States are responding

Last year, five governors led by Pennsylvania's Josh Shapiro began pushing back against power prices set by the mid-Atlantic grid operator, PJM Interconnection, after that amount spiked nearly sevenfold. They warned of customers “paying billions more than is necessary.”

PJM has yet to propose ways to guarantee that data centers pay their freight, but Monitoring Analytics is floating the idea that data centers should be required to procure their own power.

In a filing last month, it said that would avoid a "massive wealth transfer” from average people to tech companies.

At least a dozen states are eyeing ways to make data centers pay higher local transmission costs.

In Oregon, a data center hot spot, lawmakers passed legislation in June ordering state utility regulators to develop new — presumably higher — power rates for data centers.

The Oregon Citizens’ Utility Board says there is clear evidence that costs to serve data centers are being spread across all customers — at a time when some electric bills there are up 50% over the past four years and utilities are disconnecting more people than ever.

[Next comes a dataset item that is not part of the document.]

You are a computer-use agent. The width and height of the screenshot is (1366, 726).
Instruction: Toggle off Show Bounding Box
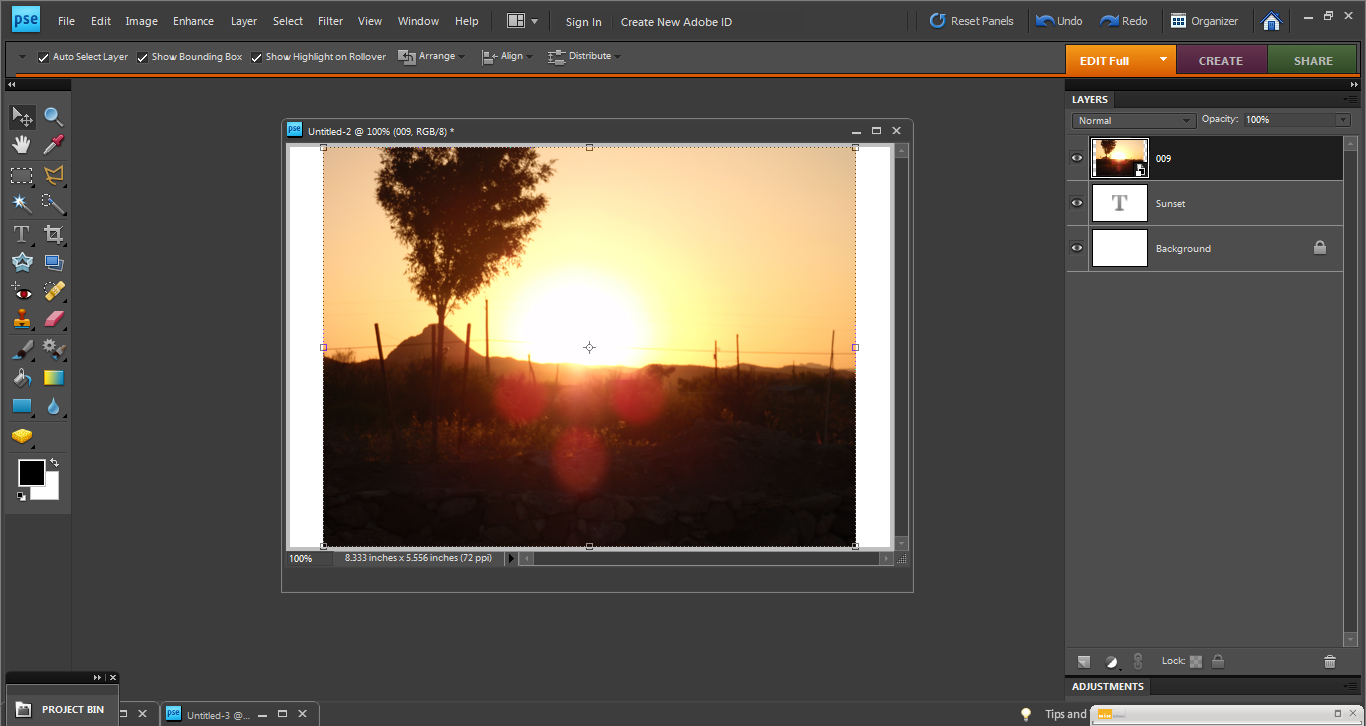142,56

New Jersey’s governor signed legislation last month commissioning state utility regulators to study whether ratepayers are being hit with “unreasonable rate increases” to connect data centers and to develop a specialized rate to charge data centers.

In some other states, like Texas and Utah, governors and lawmakers are trying to avoid a supply-and-demand crisis that leaves ratepayers on the hook — or in the dark.

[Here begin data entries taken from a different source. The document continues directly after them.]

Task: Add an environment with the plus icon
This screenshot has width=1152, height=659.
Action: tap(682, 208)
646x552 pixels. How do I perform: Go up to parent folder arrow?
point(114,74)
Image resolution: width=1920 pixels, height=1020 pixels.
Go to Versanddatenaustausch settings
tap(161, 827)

Doubts about states protecting ratepayers

In Indiana, state utility regulators approved a settlement between Indiana Michigan Power Co., Amazon, Google, Microsoft and consumer advocates that set parameters for data center payments for service.

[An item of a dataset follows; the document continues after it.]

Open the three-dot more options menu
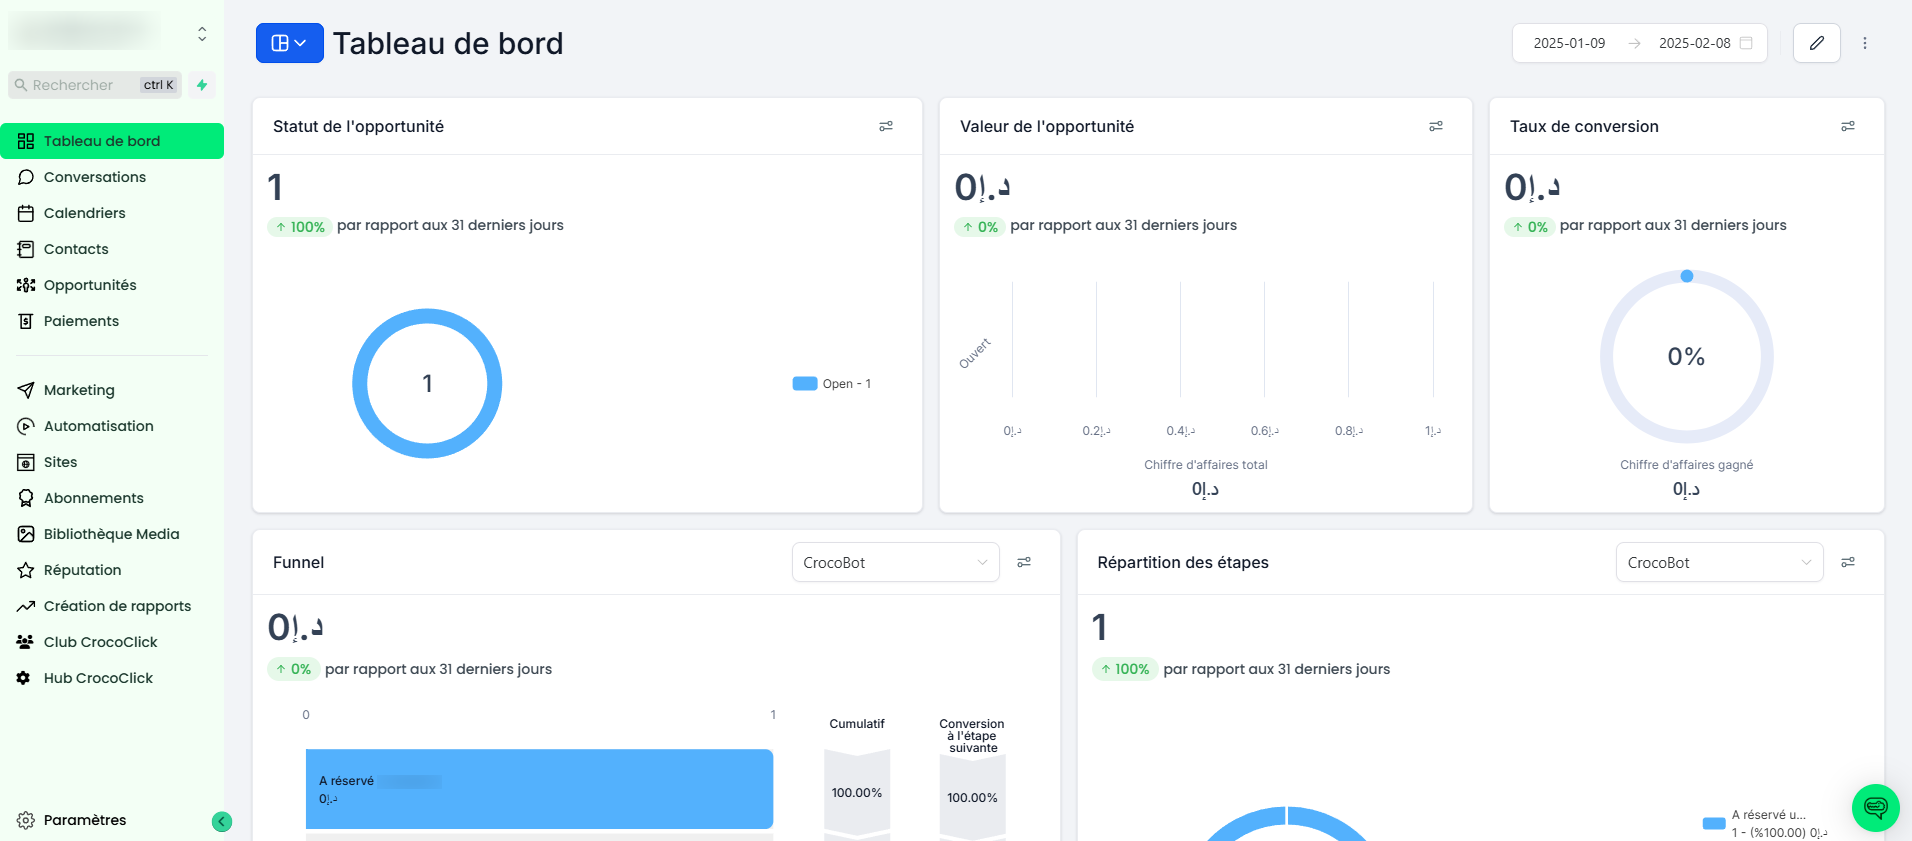Image resolution: width=1912 pixels, height=841 pixels. point(1864,43)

Kerwin Olsen, of the Citizens Action Council of Indiana, a consumer advocacy group, signed the settlement and called it a “pretty good deal” that contained more consumer protections than what state lawmakers passed.

But, he said, state law doesn't force large power users like data centers to publicly reveal their electric usage, so pinning down whether they're paying their fair share of transmission costs "will be a challenge.”

In a March report, the Environmental and Energy Law Program at Harvard University questioned the motivation of utilities and regulators to shield ratepayers from footing the cost of electricity for data centers.

Both utilities and states have incentives to attract big customers like data centers, it said.

To do it, utilities — which must get their rates approved by regulators — can offer “special deals to favored customers” like a data center and effectively shift the costs of those discounts to regular ratepayers, the authors wrote. Many state laws can shield disclosure of those rates, they said.

In Pennsylvania, an emerging data center hot spot, the state utility commission is drafting a model rate structure for utilities to consider adopting. An overarching goal is to get data center developers to put their money where their mouth is.

“We’re talking about real transmission upgrades, potentially hundreds of millions of dollars,” commission chairman Stephen DeFrank said. “And that’s what you don’t want the ratepayer to get stuck paying for."